Friday, November 6, 2009

A Retreat for Teachers?

I stumbled upon this article from NST Online on the jobs rated most stressful by Malaysians and found out that teachers rank at number 6.

120,000 job seekers from have said it.

1. Prime Minister
2. Doctors
3. Chief Commissioner of the Malaysian Anti-Corruption Commission
4. Chief Justice
5. Stockbrokers
6. Teachers
7. Attorney General
8. Inspector General of Police
9. Pilots
10. Journalists

     Apparently 120, 000 people perceive our job as being more stressful than that of the Attorney General and the Inspector General of Police, which to me is quite a surprise.

     I still remember my ex-boyfriend telling me the reasons why he wanted to have a teacher as his future wife.

"...because you people work only half-day...and you have lots of you have all the time in the world to look after me, the children, cook for me and do my you make quite good money so you can help me with the family's expenses..."

     What a complete ignorant. I left him a week later.

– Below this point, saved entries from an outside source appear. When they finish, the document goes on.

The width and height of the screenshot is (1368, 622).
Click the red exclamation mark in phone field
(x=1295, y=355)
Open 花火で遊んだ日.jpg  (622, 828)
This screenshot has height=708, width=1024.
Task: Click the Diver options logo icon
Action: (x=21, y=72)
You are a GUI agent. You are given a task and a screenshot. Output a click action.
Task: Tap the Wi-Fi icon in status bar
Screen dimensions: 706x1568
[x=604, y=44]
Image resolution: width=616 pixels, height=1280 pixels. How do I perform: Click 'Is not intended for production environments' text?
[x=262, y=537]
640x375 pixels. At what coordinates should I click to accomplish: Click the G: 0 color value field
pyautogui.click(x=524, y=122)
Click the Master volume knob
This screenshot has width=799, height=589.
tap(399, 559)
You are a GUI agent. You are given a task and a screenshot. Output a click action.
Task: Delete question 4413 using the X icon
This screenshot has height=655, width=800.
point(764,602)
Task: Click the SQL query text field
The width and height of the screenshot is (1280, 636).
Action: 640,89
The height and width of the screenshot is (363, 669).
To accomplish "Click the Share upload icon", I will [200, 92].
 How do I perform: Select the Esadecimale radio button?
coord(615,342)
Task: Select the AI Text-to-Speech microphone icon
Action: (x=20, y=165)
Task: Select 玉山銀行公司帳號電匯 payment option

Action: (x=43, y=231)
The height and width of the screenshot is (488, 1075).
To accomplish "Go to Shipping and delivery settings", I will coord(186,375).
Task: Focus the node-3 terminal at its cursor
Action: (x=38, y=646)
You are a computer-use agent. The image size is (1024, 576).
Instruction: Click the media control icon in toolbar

     Is our job stressful? I believe if I posed this question to all the teachers out there, I would definitely get a resounding, unequivocal, unanimous, thunderous, unbelievably convincing, unhesitating "YES!!!" for an answer. But why? Why should it be stressful? I have been blessed to have the opportunity to mingle and make friends with quite a number of teachers in Malaysia and some parts of the world and I can see that most, if not all of them, are truly passionate about their jobs. Some might come into this profession willingly, some by accident, some others by force, but at the end of the day, everyone agrees that no one, I repeat, no one could ever become a teacher if God has not allowed them to be. Teachers are a special group of people divinely assigned to carry out a mission that only they and they alone are capable of carrying out.

     Passion undoubtedly leads to commitment and joy, but it does not take away the stress, so it seems. So what are the causes of stress among teachers? Many studies and researches cite too much work, time pressures and deadlines, among others. Other popular causes are apparent lack of support and appreciations, responsibility for students' grades, dealing with uncooperative parents, lack of supportive working environment...the list goes on.

     Whatever the reasons for stress among teachers, those are not what I am really interested in. Today, lying on my couch with my laptop beside me, my mind wandered...I was.thinking about all the unfinished workloads before me, thinking of the future of my career, my financial (oops!) and personal obligations, my seemingly deteriorating energy and enthusiasm to carry on...and I remember thinking to myself: I should go to a retreat...

      I used to go to retreats back in college. They were religious retreats - I am not particularly religious, but I believe in God and I believe that if we continually try to seek God in our lives, we will be able to find the inner peace that is essential for us to carry on as human beings. I believe many Christians know what a retreat is. It is an event organized by a religious group where people can go to a quiet secluded place and have a quiet time with God, away from the hustle bustle of daily lives, away from all the worldly things that so occupy them all these whiles. I usually spent about two or three days, mostly on weekends for such retreats. I always returned to college refreshed, rejuvenated, motivated, ready to face the world again...

     I mention this because I think it would be lovely if teachers are to have a retreat especially for them. We do not have to call it a retreat, we can call it a 'Teachers Camp' or even 'Relaxing Seminar' or whatever name you want to call it. However, it would not be the same as any other camps or courses or seminars that we used to have where we still talk about workloads, responsibilities and things that occupy us in school. During a religious retreat, the participants would be concentrating on praying; but in this Teachers' Retreat, the teachers would be focusing on themselves, their inner well-being, their stress level. They would go to a quiet, secluded (and beautiful) place and try to relax. Oftentimes people think they are relaxing, but they do not feel relaxed at all! Why? Because, in my humble opinion, they are doing it the wrong way. By relaxing I do not mean a social gathering for people to gather and 'have a blast', if you know what I mean. And I do not exactly mean just lying down and sleeping.

     The best way to relax is to be quiet. It is as simple as that.

     Teachers would spend the time in quietness; not total silence, they can still talk; but what I mean by quiet is not the quietness in talking. Rather it is the quietness in the mind. Talks about workloads or deadlines are strictly prohibited. The teachers would only be focusing on trying to re-motivate themselves, try to dig deep down and uncover the buried passions within...try to reconnect with what it is that makes them so into the teaching profession in the first place.

     Suggestions of activities during the Teachers Retreat (or Teachers Camp or Relaxing Seminar):
  • Sharing of inspiring teaching experiences among participants
  • Motivational talks
  • Watching inspiring movies on teaching, like the Ron Clark Story for example
  • Singing songs
  • Playing games
  • Journal writing
  • Counselling
     Just my two-cents worth. What do you think?